Em um outro Relatório de um agente da PIDE, datado de 27 de Janeiro de 1957, é dado conta que Fernando Vicente trabalhava em Torres Vedras, nas oficinas da empresa de camionagem de João Henriques.

[ANTT || Processo SPS n.º 1985, 2.º vol. || PT-TT-PIDE-E-009-1985-2_m0509-m0516-m0514]

Mas Fernando Vicente não interrompeu a militância comunista e, já muito doente, foi novamente preso em 18 de Setembro de 1963, levado para o Aljube e, em 20 de Fevereiro de 1964, transferido para Caxias, de onde foi libertado em 14 de Março.

[Fernando Vicente || ANTT || RGP/4225 || PT-TT-PIDE-E-010-22-4225_m0063]

Quando da segunda prisão, Fernando Vicente foi barbaramente torturado, sujeito à tortura do sono e da estátua durante cerca de onze dias. Quando a mulher, Otília Alice Machado Vicente, a filha, então com nove anos, e um tio, já idoso, o foram visitar ao Aljube, «parecia um bicho todo inchado, lábios mordidos e a sangrar, desfigurado». Finda essa primeira visita, e quando os familiares se preparavam para sair, foram acusadas de ter apanhado um papel deitado pelas grades. Então, a mulher e a filha, em pânico, foram fechadas numa cela e revistadas de forma humilhante por uma agente de «saia travada, sapatos pretos de salto alto e cabelo ao alto, preto». O tio de Fernando Vicente também foi, temporariamente, encerrado numa cela e quando saiu «parecia um mendigo», com o «fato e casaco castanho completamente roto de cima abaixo!».
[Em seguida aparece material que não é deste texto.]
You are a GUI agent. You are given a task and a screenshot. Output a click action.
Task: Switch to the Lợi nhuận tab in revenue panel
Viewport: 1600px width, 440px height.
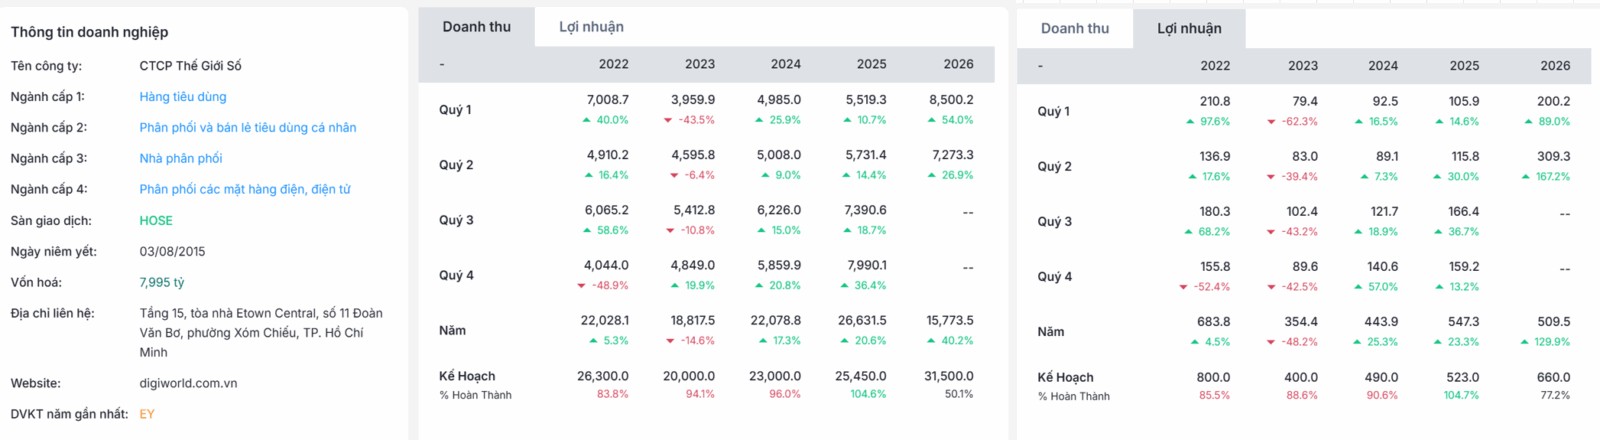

Fernando Vicente faleceu em 22 de Janeiro de 1965, quando ainda não tinha completado os 51 anos e dois dias depois de a mulher festejar o aniversário, tendo o funeral tido lugar no dia 24, no Cemitério de S. João, em Torres Vedras.

Segundo a filha de Fernando Vicente, num acto de enorme generosidade e solidariedade, o pai de Guilherme da Costa Carvalho «durante Anos dava uma mesada à minha Mãe para ajuda do sustento familiar». 

[Diário de Lisboa || 23/01/1965 || p. 13]

Um ano após a sua morte, realizou-se uma romagem ao cemitério, a qual foi «interrompido pela polícia de choque com cães polícias que irromperam no local empurrando dezenas de pessoas e pisando sepulturas sem qualquer respeito» [Manuel Fernandes / URAP]. 

Muitas outras evocações se seguiram, antes e depois de Abril de 1974. Em 20 de Janeiro deste mesmo ano, deu-se nova romagem à sua campa, tendo a polícia de choque comparecido com um vasto aparato policial [Venerando António Aspra de Matos, Blogue Vedrografias].

[Venerando António Aspra de Matos || Blogue Vedrografias]

Militante muito prestigiado, Fernando Vicente continua a merecer diversas homenagens por parte do Partido Comunista: em 2015, no cinquentenário do seu falecimento, foi organizada uma Exposição na Biblioteca Municipal de Torres Vedras, onde constavam vários objectos, folhetos e manuscritos seus.